As an improvement of the utility model, the shell-side condensed water outlet of the first-effect heat exchanger is connected with the lower part of the shell side of the first-effect heat exchanger, the shell-side condensed water outlet of the first-effect heat exchanger is connected with the lower part of the shell side of the three-effect heat exchanger, the shell-side condensed water outlet of the three-effect heat exchanger is connected with the lower part of the shell side of the four-effect heat exchanger, and the shell-side condensed water outlet of the four-effect heat exchanger is connected with the inlet of the sewage condensed water tank.
As a further development of the utility model, the shell side condensate outlet of the second secondary heat exchanger is connected to the inlet of the flushing water tank.
As a further development of the utility model, a tube bundle drying condensate is connected to the lower shell side of the first two-effect heat exchanger.
As a further improvement of the utility model, shell side extraction openings of the first-effect heat exchanger, the second-effect heat exchanger, the three-effect heat exchanger and the four-effect heat exchanger are all connected with a shell side inlet of a condenser through an extraction tube, and a shell side outlet of the condenser is connected with a vacuum pump.

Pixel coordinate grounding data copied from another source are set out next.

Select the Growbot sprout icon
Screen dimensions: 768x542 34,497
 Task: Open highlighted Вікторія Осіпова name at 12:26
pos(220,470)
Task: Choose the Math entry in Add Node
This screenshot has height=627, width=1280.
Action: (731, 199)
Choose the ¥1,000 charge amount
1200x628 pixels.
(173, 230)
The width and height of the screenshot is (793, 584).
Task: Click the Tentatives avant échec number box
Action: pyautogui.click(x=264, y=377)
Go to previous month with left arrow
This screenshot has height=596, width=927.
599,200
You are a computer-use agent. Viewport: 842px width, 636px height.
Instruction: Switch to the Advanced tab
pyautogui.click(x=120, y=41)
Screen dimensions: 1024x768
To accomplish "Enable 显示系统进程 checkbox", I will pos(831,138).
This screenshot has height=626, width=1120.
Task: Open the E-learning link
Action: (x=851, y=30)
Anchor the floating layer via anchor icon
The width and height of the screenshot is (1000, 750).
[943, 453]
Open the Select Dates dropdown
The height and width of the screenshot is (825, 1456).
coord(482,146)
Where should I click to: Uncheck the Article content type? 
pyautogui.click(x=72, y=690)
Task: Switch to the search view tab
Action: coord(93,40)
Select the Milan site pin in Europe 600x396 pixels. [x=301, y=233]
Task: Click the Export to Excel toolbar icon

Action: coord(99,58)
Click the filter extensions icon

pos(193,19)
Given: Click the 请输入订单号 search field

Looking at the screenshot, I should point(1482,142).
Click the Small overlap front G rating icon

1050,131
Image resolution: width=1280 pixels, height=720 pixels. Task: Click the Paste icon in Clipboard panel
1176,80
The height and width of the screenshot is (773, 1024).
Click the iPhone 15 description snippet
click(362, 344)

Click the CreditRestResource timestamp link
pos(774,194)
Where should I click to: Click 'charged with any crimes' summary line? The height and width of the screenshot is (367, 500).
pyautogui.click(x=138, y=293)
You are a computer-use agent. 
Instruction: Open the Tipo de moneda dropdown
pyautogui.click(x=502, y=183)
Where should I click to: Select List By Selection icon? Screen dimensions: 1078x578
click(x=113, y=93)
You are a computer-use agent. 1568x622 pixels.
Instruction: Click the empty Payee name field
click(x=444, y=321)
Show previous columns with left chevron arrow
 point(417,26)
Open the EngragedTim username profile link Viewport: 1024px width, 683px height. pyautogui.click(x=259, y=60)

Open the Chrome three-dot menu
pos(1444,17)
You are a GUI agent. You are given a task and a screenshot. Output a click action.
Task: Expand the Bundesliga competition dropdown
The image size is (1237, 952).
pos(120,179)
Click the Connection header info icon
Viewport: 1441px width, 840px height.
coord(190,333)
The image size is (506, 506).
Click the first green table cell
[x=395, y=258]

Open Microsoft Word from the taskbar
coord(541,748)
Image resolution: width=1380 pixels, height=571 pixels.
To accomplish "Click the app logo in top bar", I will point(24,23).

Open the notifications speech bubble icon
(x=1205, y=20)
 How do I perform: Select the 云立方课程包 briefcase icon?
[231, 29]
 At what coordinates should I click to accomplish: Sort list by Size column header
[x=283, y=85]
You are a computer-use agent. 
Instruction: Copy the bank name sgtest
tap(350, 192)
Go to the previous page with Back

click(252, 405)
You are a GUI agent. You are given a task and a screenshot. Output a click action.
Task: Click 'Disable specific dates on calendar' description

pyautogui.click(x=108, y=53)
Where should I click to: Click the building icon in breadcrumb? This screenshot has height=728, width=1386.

As a further improvement of the utility model, the flash vapor outlet of the four-effect separator is connected to the shell side inlet of the condenser.
As a further improvement of the utility model, the outlet of the alkali liquid tank is connected with the inlet of the alkali liquid pump, the outlet of the alkali liquid pump is connected with the cleaning ports of the various-effect separators and the thick slurry tank through alkali liquid cleaning pipes, and the one-effect circulating pipe is connected with the inlet of the alkali liquid tank through an alkali liquid return pipe.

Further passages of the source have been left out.